There might be more narrowed down rules in some projects, but the following is the general gist of it.

Code of conduct

Our Pledge

In the interest of fostering an open and welcoming environment, we as contributors and maintainers pledge to making participation in our project and our community a harassment-free experience for everyone, regardless of age, body size, disability, ethnicity, gender identity and expression, level of experience, education, socio-economic status, nationality, personal appearance, race, religion, or sexual identity and orientation.

Our Standards

Examples of behavior that contributes to creating a positive environment include:

  • Using welcoming and inclusive language
  • Being respectful of differing viewpoints and experiences
  • Gracefully accepting constructive criticism
  • Focusing on what is best for the community
  • Showing empathy towards other community members

Examples of unacceptable behavior by participants include:

  • The use of sexualized language or imagery and unwelcome sexual attention or advances
  • Trolling, insulting/derogatory comments, and personal or political attacks
  • Public or private harassment
  • Publishing others’ private information, such as a physical or electronic address, without explicit permission
  • Other conduct which could reasonably be considered inappropriate in a professional setting

Our Responsibilities

Project maintainers are responsible for clarifying the standards of acceptable behavior and are expected to take appropriate and fair corrective action in response to any instances of unacceptable behavior.

Project maintainers have the right and responsibility to remove, edit, or reject comments, commits, code, wiki edits, issues, and other contributions that are not aligned to this Code of Conduct, or to ban temporarily or permanently any contributor for other behaviors that they deem inappropriate, threatening, offensive, or harmful.

Scope

This Code of Conduct applies both within project spaces and in public spaces when an individual is representing the project or its community. Examples of representing a project or community include using an official project e-mail address, posting via an official social media account, or acting as an appointed representative at an online or offline event.

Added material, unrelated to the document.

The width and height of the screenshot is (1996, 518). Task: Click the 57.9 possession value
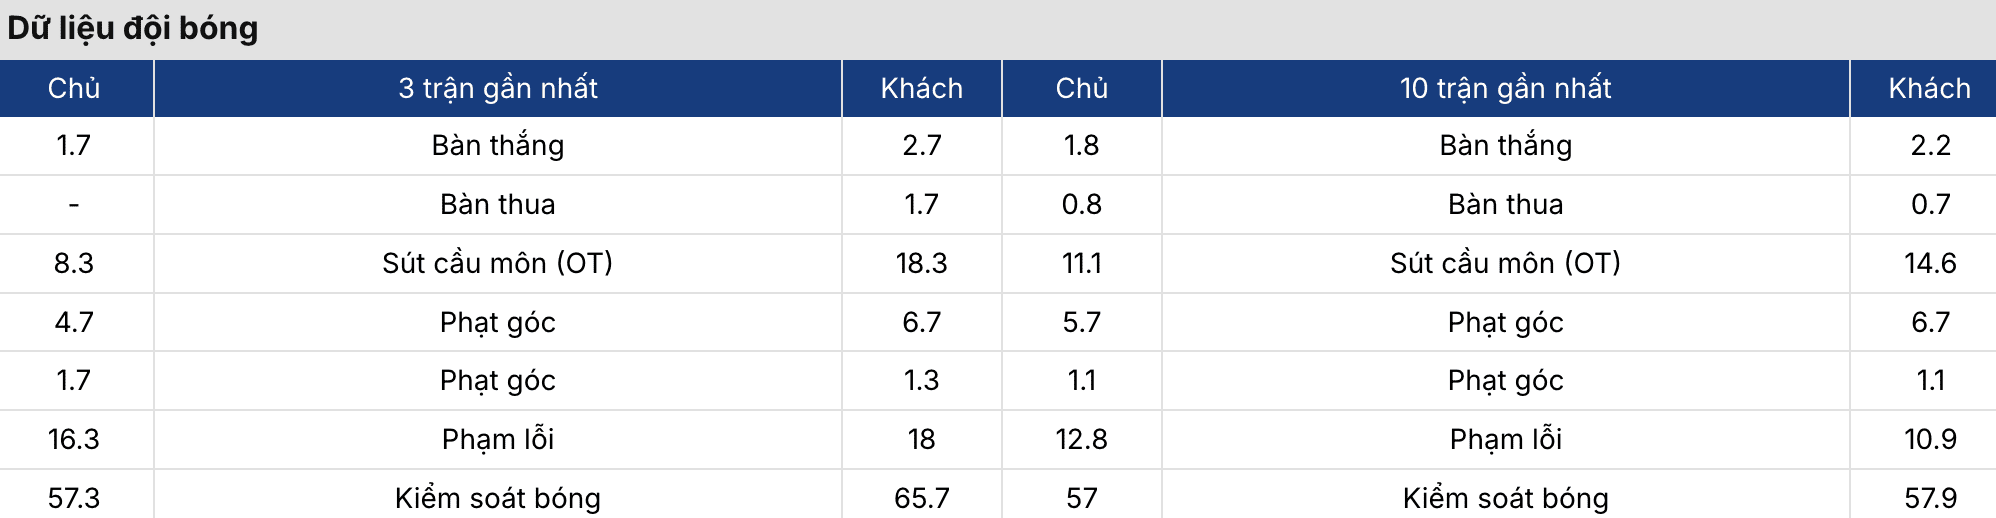pyautogui.click(x=1930, y=498)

Representation of a project may be further defined and clarified by project maintainers.

Enforcement

Instances of abusive, harassing, or otherwise unacceptable behavior may be reported by contacting the project team at [email protected]. All complaints will be reviewed and investigated and will result in a response that is deemed necessary and appropriate to the circumstances. The project team is obligated to maintain confidentiality with regard to the reporter of an incident. Further details of specific enforcement policies may be posted separately.

Project maintainers who do not follow or enforce the Code of Conduct in good faith may face temporary or permanent repercussions as determined by other members of the project’s leadership.

Attribution

This Code of Conduct is adapted from the Contributor Covenant, version 1.4, available at https://www.contributor-covenant.org/version/1/4/code-of-conduct.html

How to contribute

Bug reporting

Use the issue handler in the repository. Always check the existing issues to make sure it has not already been submitted.
When creating a bug report, please include as much information as possible, what version you used, what happened, what did you expect to happen. Any exceptions or error logs that might be relevant can be important.
If possible, create a short reproducible case so that anyone whom tries to fix the bug can reproduce the issue.

Suggestions

As with bugs, the issue handler is used for suggestions. Be sure to mark the issue with the suggestion tag so that it does not bloat the issue handler with un-tagged issues.
Make sure that there is no existing issue with the same suggestion and include as much information as possible to make it easy to understand.
Use a good title and explain why the suggestion would make the project better.

Pull/Merge -requests

Code contributions are welcome, but they need to follow a set of guidelines so that they are easy to integrate with the current codebase.
When creating a new request, be sure to include the issue that it resolves in the body text of the request. Make the title descriptive and explain what and why your changes does.
Follow the code style and test coverage requirements below.

Guidelines and standards

Code standard

Depending on the project, different code standards are used. Most projects include a specific codestandard file (style.xml for php projects) or information on how to install specific code standards if such is used. Check the readme.
All code should pass any codestandard tests in the build script.

Test coverage

Test coverage of new code should be as high as possible. We might not deny a request with 90% coverage, but we aim at 100% coverage at all time.

Additional notes

This document might (and will likely) be updated with additional information. If so, there will be a notification in the readme file.